Consequently, this shift will also change how success is measured. Traditional metrics such as square footage or occupancy rates will move towards more human-centred indicators like wellbeing, flexibility and connectivity.
Expect more organisations to trial ‘vibrancy metrics,’ qualitative signals of experience and engagement. Ironically, the subjective nature of these metrics means they will likely be quantified using technology, including AI-driven analytics and opt-in wearable devices. In other words, we may use machines to measure the very qualities that make us human.
Community matters too. Research by Workthere and GPE found that 56% of London office workers feel isolated when working remotely, and collaboration remains the top reason for coming into the office.
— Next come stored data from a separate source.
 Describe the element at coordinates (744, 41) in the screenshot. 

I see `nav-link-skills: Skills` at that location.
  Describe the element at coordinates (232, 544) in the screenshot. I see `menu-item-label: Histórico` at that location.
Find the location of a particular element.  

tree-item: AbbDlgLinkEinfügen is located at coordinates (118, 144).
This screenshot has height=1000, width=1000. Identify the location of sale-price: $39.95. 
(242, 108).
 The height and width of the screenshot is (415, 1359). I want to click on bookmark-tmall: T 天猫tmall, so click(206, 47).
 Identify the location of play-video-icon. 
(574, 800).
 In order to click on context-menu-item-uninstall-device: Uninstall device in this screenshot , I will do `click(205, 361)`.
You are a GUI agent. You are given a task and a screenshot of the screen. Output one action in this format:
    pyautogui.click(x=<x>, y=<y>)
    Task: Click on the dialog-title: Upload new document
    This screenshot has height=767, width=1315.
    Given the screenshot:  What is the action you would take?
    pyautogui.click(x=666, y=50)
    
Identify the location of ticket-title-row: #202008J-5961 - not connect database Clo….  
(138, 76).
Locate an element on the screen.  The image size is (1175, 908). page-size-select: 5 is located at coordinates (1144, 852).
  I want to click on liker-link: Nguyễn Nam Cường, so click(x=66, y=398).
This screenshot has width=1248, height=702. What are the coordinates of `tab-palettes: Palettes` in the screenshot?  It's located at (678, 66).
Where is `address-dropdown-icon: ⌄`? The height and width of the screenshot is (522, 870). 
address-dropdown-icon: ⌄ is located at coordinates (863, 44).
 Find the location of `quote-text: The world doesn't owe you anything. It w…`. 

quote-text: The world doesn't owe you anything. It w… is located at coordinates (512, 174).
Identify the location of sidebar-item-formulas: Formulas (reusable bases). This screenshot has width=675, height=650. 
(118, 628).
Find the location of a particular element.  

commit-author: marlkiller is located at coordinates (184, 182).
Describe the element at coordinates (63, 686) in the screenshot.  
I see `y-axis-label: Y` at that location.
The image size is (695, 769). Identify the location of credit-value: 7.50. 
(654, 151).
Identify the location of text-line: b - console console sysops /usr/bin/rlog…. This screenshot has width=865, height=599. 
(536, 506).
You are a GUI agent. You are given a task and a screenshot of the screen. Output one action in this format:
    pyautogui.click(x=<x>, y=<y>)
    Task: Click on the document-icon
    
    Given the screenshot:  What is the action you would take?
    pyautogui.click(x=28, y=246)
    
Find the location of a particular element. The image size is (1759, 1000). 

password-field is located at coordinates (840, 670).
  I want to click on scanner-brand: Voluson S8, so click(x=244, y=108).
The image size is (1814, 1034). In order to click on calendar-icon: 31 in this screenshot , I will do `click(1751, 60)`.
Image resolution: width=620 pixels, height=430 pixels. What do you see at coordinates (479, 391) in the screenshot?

This reinforces the need for spaces that actively encourage interaction and teamwork. This was the approach HLW took when designing Lewis Silkin’s headquarters, which features an open layout and flexible design to make it a ‘place for people’ that fosters collaboration and openness.
Acoustics will become a critical design priority to ensure these spaces are effective and productive. Hybrid work may have made video calls second nature, but it also turned noise into the office’s most persistent challenge. With employees taking virtual meetings at their desks and teams gathering in open collaboration zones, managing the acoustic landscape of the workplace has become imperative.
The best workplace will dampen distractions without creating a sterile hush. This means activity-based zoning with clear sound expectations, from open collaboration areas to quiet libraries and enclosed phone booths. It means sound scaping and material choices that absorb and shape sound without killing atmosphere, and smart systems that reduce audio spill.
In making sound scaping a priority during the design process, workplaces will not only become more productive but also more inclusive. Neurodivergent colleagues and those with hearing differences benefit from well-managed sound. Yet, according to Leesman, only a third of employees are satisfied with noise levels despite over 70% of employees ranking noise levels as an important feature in workplaces. I expect the importance associated with noise levels to rise, and hope that as an industry we are able to build innovative solutions so that more people are left satisfied with their workplace experience.
The third force shaping workplace design is ‘WorkTok.’ On video platforms such as TikTok, more and more employees are sharing their experiences in the workplace. In 2026, employee-created videos will become a decisive channel for telling the real story of how a company works, influencing talent acquisition and company reputation.
This means workspaces need to be ‘camera-friendly’ – well-lit, visually coherent and with amenities people want to showcase, such as terraces with city views and outdoor space, communal canteens, and fitness amenities that signal a commitment to employee wellbeing. In some cases, bold features like saunas can become spaces for cross-team collaboration as well as wellness spaces, as seen in our recent design for Wise’s new London HQ.
None of these positive changes will succeed without thoughtful change management to ensure employees understand upgrades being made and how they will benefit from them. This remains a core offering at HLW. Adopting AI, introducing acoustic etiquette, and encouraging authentic social sharing all demand trust and transparency and so delivering change needs to be done in such a way that it brings people along with it, instead of it feeling like it’s being imposed.
By 2026, the office layout and acoustic balance will make collaboration richer and focus deeper. And ‘WorkTok’ will turn the workplace into a channel where employees’ pride becomes business’ most credible marketing.
Overall, the most successful workplaces will be human by design and augmented by technology.